Transcribe the lines exactly, beginning with the one that contains "You are a GUI" and ending with the final line of the records. Do not transcribe pictures.

(Saved data entries)

******************************

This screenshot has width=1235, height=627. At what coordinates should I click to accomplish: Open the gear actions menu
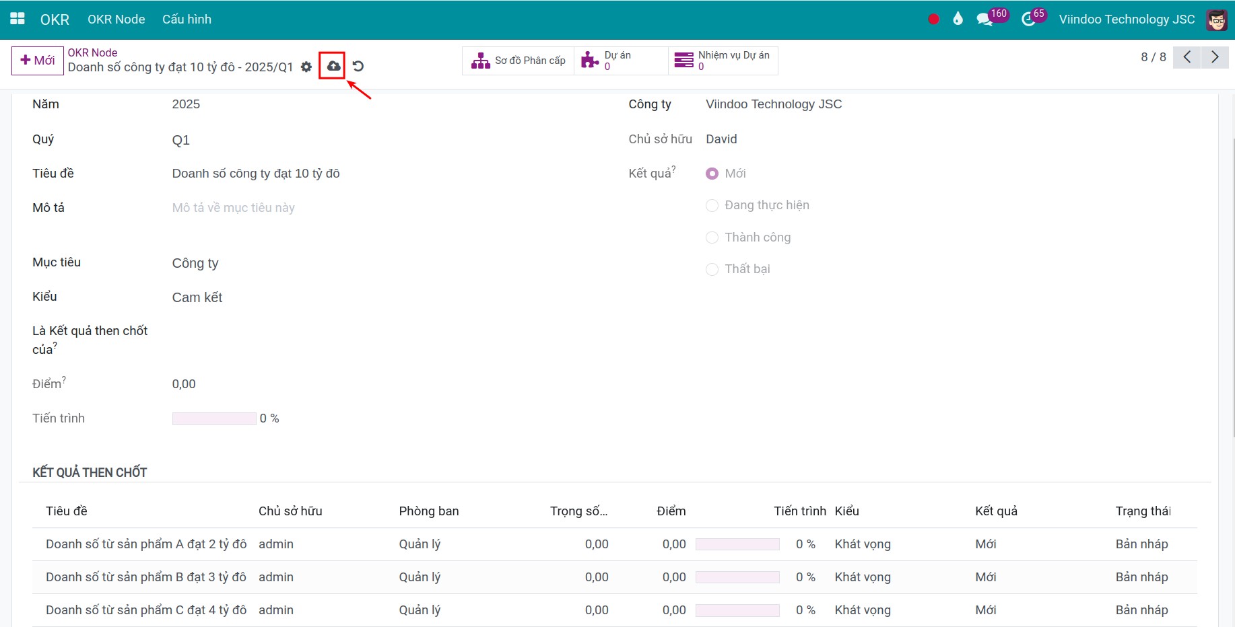(x=306, y=67)
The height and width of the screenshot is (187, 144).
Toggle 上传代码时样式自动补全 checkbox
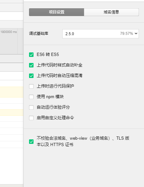31,65
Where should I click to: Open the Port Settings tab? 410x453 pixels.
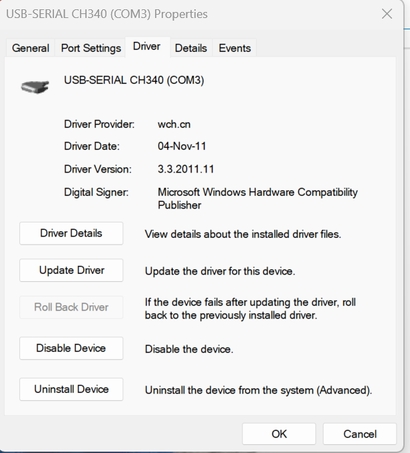click(91, 48)
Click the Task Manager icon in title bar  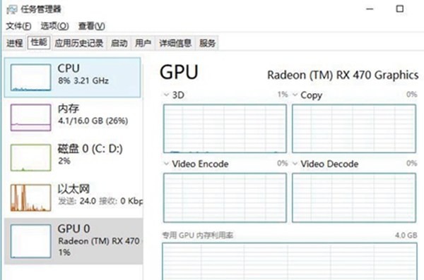(x=12, y=9)
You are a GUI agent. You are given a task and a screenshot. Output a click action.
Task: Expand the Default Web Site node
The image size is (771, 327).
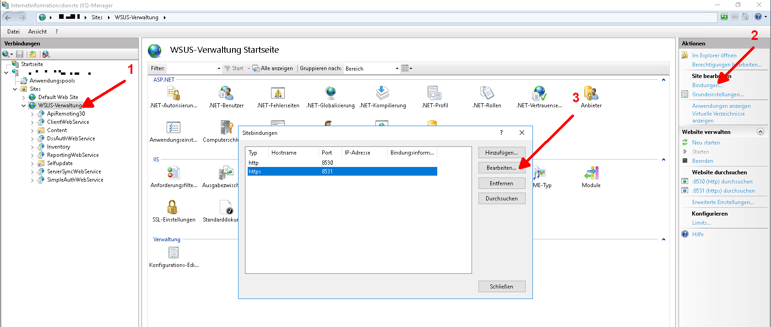click(x=24, y=97)
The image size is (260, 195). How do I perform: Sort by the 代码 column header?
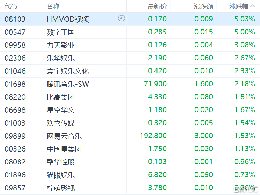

******************************

[Exercise response]:
You are a GUI agent. You are given a task and a screenshot. Output a click action.
Task: Expand the Default Web Site node
The image size is (771, 327).
click(x=24, y=97)
The image size is (260, 195). How do I perform: Sort by the 代码 column header?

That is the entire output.